### EXERCISE REQUIREMENTS:
All lines holding the word "agent" should be located in the records and copied.

### RECORD SET:
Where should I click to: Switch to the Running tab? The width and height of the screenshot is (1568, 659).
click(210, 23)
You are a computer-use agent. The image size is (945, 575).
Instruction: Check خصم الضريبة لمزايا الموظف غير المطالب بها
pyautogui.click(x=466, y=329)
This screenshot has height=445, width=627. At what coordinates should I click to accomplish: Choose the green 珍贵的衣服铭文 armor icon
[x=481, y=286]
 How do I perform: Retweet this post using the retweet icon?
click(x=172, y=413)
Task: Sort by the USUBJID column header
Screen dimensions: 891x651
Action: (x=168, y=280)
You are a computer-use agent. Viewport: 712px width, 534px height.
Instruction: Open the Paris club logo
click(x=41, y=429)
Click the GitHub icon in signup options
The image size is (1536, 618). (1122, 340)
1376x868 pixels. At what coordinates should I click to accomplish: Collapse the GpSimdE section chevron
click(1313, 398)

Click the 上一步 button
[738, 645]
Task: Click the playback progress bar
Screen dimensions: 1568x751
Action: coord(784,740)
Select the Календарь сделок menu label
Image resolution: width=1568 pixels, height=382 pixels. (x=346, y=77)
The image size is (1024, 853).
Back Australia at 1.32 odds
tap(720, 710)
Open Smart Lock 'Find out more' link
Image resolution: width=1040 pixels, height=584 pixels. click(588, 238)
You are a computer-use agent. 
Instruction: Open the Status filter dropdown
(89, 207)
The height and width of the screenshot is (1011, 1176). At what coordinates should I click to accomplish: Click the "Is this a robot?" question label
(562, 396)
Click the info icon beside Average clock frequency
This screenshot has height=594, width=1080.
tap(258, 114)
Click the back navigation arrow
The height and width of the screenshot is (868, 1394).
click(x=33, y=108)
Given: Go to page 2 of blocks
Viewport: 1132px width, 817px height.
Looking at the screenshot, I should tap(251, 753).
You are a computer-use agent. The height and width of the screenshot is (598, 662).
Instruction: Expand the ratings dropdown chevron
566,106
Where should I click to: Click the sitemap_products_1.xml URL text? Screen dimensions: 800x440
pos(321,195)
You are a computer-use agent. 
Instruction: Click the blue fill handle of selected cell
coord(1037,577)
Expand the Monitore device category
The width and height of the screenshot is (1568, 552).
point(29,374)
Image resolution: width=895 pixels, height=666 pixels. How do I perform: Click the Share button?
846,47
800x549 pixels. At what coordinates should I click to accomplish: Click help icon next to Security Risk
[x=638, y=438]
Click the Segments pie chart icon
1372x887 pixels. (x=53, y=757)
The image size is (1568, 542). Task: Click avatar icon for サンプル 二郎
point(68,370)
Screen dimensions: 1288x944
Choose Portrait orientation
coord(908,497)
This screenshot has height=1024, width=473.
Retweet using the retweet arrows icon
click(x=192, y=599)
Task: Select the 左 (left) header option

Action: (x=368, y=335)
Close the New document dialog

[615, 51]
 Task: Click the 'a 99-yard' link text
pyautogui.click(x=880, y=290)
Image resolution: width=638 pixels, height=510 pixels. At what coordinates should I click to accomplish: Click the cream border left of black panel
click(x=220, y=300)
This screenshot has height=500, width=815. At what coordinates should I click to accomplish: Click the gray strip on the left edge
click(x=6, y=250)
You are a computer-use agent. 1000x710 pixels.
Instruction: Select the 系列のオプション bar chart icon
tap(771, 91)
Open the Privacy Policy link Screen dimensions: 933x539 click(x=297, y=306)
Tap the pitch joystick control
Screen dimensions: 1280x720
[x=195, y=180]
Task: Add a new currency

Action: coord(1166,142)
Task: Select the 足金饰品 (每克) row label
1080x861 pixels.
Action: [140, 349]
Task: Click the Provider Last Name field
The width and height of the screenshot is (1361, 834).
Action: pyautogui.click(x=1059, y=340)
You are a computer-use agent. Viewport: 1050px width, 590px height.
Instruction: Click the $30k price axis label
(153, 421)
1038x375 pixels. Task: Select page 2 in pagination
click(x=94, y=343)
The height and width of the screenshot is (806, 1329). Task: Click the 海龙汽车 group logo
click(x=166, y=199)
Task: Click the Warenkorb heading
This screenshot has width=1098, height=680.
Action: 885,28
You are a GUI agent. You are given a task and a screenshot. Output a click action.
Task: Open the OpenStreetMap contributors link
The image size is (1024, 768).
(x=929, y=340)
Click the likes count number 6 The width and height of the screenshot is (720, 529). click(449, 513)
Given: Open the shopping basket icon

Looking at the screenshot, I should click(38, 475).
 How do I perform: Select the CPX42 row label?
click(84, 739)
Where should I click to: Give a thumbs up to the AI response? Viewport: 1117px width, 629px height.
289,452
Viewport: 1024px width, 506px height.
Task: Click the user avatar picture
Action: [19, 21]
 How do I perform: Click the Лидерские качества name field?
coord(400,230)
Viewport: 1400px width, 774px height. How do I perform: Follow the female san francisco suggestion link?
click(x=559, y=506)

### RESULT OF THIS TASK:
You are a computer-use agent. The image size is (945, 575).
You are a computer-use agent. Viewport: 712px width, 534px height.
You are a computer-use agent. 
You are a computer-use agent. The height and width of the screenshot is (598, 662).
You are a computer-use agent. 
You are a computer-use agent. 1000x710 pixels.
You are a computer-use agent. Viewport: 1050px width, 590px height.
You are a GUI agent. You are given a task and a screenshot. Output a click action.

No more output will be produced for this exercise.